[Exercise task]
Can you give the part of the rows that opens with the line containing "Image resolution: width=1200" and closes with the line containing "Select the green 323.558 MHz legend label" as a JSON list of strings, one string per line, with blank lines left out?

[Input material]
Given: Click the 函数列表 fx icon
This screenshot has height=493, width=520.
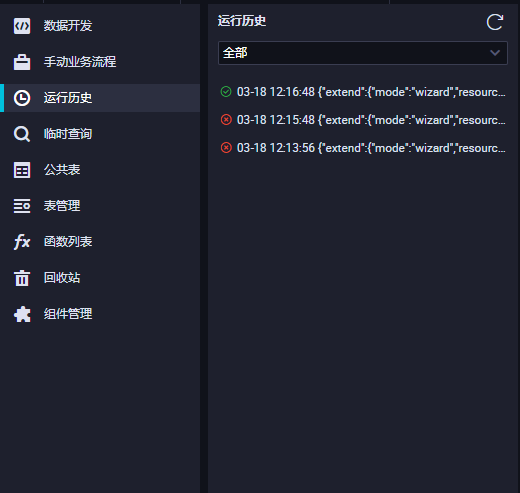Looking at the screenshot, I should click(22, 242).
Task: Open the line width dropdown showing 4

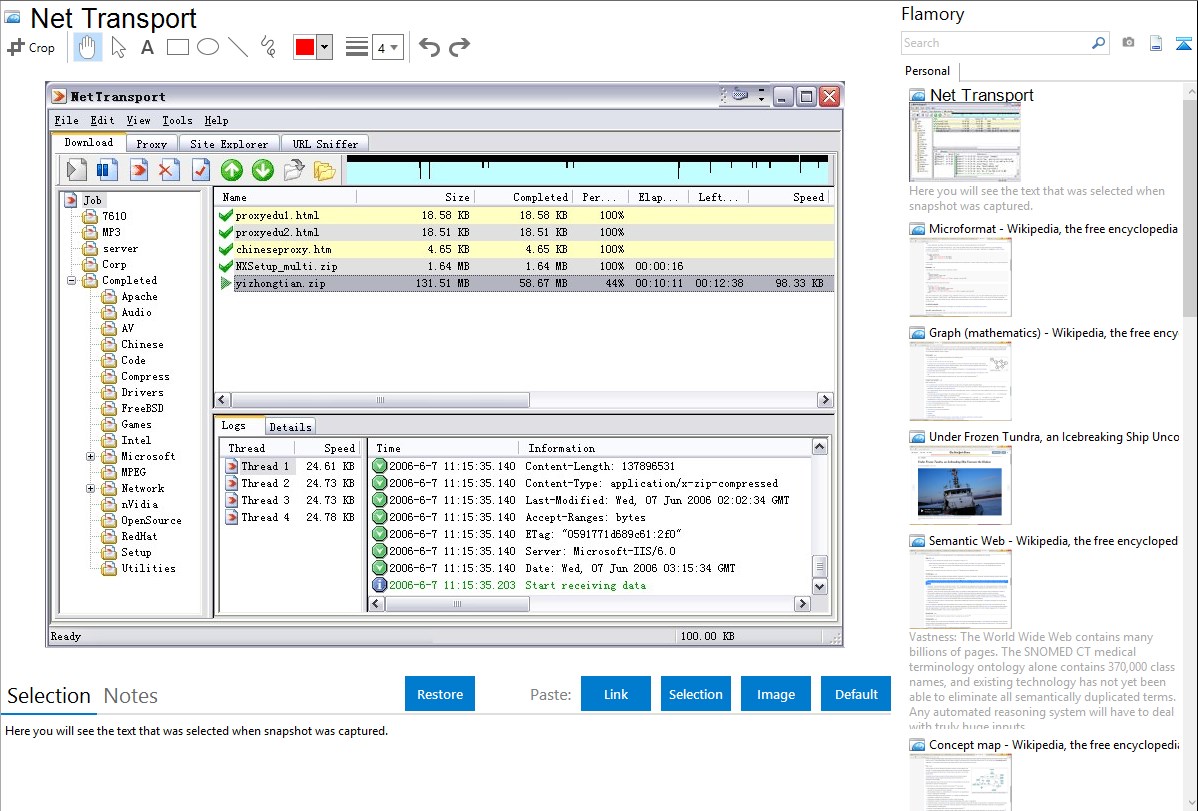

==

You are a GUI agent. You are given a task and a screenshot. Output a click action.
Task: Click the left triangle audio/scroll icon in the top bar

* * *

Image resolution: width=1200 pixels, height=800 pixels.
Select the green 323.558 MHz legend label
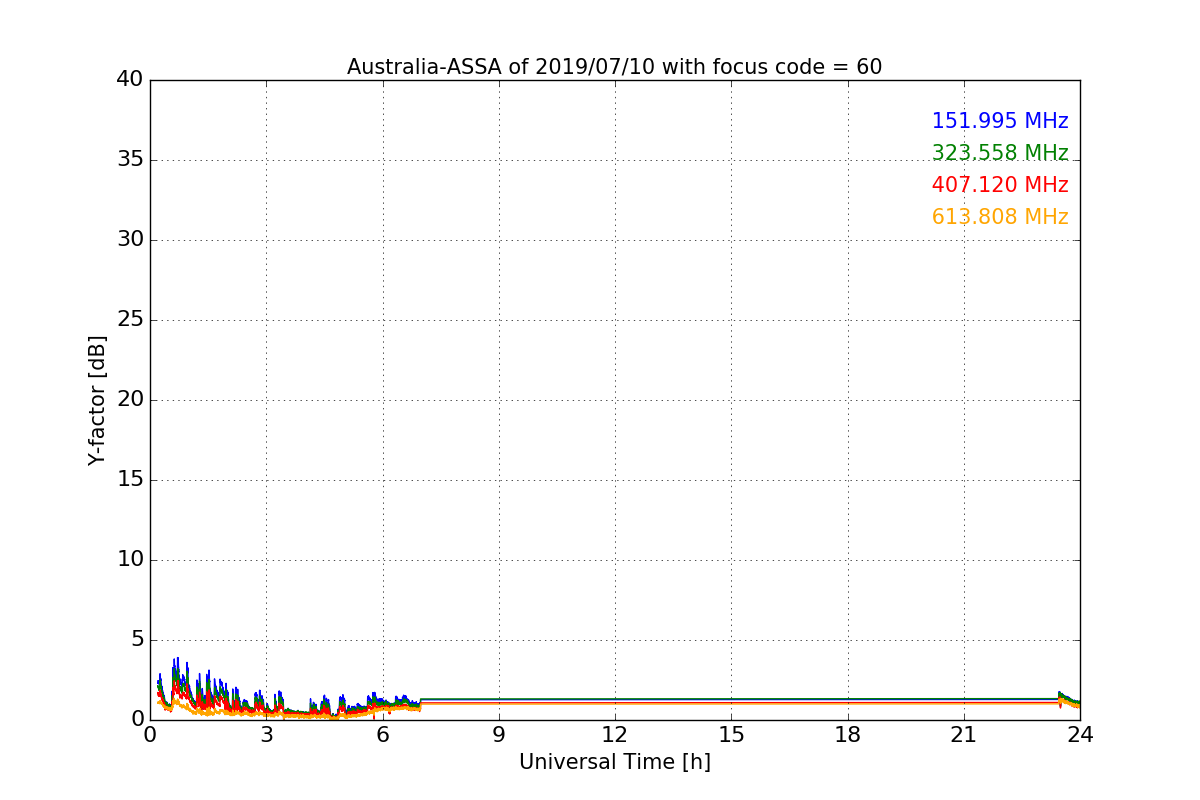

[Exercise output]
[
  "Image resolution: width=1200 pixels, height=800 pixels.",
  "Select the green 323.558 MHz legend label"
]